BlackRock’s BUIDL charges 50 basis points. Five times a normal money market fund fee. Galaxy Digital is launching its own tokenised MMF with State Street and a MiCA-regulated euro stablecoin with DWS (Deutsche Bank’s asset manager) and Flow Traders. Galaxy is also the second-largest crypto lender after Tether. (Anya Nova, main stage.)
Three models of tokenised equities: primary issuance (the token is the security), custodial (a digital twin with legal claim on the underlying), and synthetic (price tracking, no ownership). Most of what trades on weekends is synthetic. Kraken and NASDAQ just announced primary issuance with the same CUSIP. The token is literally the equity. (Centrifuge RWA Summit panel.)
The JP Morgan and Franklin Templeton fireside at Stable Summit gave the clearest framing of digital money I heard all week. Stablecoins are M2 (private company money). They find finality in commercial bank money (M1), which finds finality in central bank money (M0). The cake layers hold. Franklin Templeton has 100+ people working only on digital assets across four global funds. Their take on why treasurers haven’t moved yet: they understand the product, they understand blockchain, they know what they want. The only thing missing is integration.

Ten honest
Multiple speakers at Stable Summit landed in the same place: most yield-bearing stablecoins aren’t stablecoins. They’re vaults with a stablecoin label. The strategy can change over time without the holder noticing. What you bought two years ago isn’t what you hold today.
Wojtek (Accountable): “Worse than unsecured lending.” With unsecured lending you sign a master loan agreement and your principal is legally protected.

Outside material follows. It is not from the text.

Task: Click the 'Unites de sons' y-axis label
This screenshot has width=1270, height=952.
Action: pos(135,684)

With yield-bearing stablecoins, “you don’t know if they can return your money. That depends on if the strategy will be profitable.” DeFi re-invented unsecured lending and stripped out the legal recourse.
PayPal spent roughly $25 million in incentives over two years to push PYUSD past $1 billion. Couldn’t. PYUSD was live inside the PayPal app, one of the largest payment apps on earth. Distribution alone doesn’t solve stablecoin adoption.

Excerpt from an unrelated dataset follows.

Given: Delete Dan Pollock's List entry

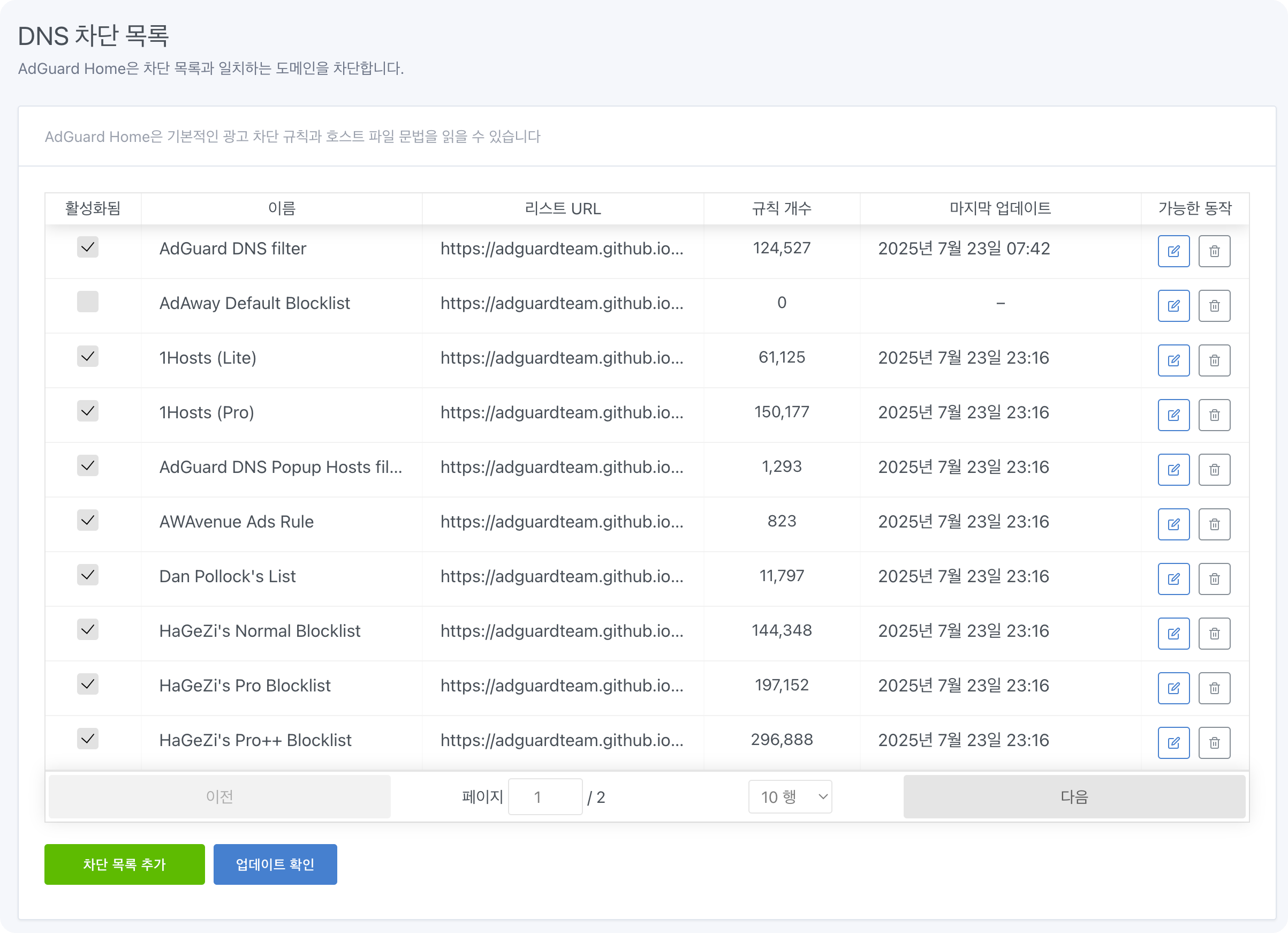Looking at the screenshot, I should 1214,578.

Stani Kulechov (Aave): “We have not yet gotten to 10x better than what happens off-chain.” The CEO of the largest lending protocol telling the room the bar for institutional behaviour change hasn’t been cleared.
Christine Moy (Apollo) on why Apollo is on chain now: “The world that is currently on chain has grown big enough to be meaningful enough to build at least a kernel of a real business.” A firm that manages $900 billion doesn’t deploy meaningful capital to kernels.
Cyril (Aladdin DAO) on the “risk curator” label: “If you see ‘risk curator,’ you’ll think all of these are safe. They might be curating the risk to be extremely high risk. Nowhere on this DeFi app do you see information about the actual risk being curated.” The label is marketing, not disclosure.
Tony McLaughlin on the biggest structural blocker for institutional public-chain adoption: “If a bank wants to use AWS, it sends Amazon a third-party risk management questionnaire. If it wants to use Ethereum, where does it send the questionnaire?” No regulator has answered this. No bank can move at scale until one does.
Sil (Highly) on the ECB: “Either the ECB moves fast enough that we can get central bank money on different chains, or you have to have a Circle.” No sign the ECB wants to move. On-chain settlement of European securities stays legally impossible until further notice.
Paul Frambot (Morpho): “Every fintech thinks of the chain as a backend, shared with their competitor.” The DeFi mullet works at the distributor level. Nobody on stage talked about what happens when your backend provider and your largest competitor are the same protocol.
Santiago Santos on DeFi credit: “I want to see Oaktree come on. We’re still not there.” Oaktree is Howard Marks’ firm, $200 billion AUM, the gold standard for institutional credit underwriting. The firms that have come on chain so far — Apollo, Franklin, BlackRock — are asset managers. Not underwriters. DeFi has flow without credit expertise.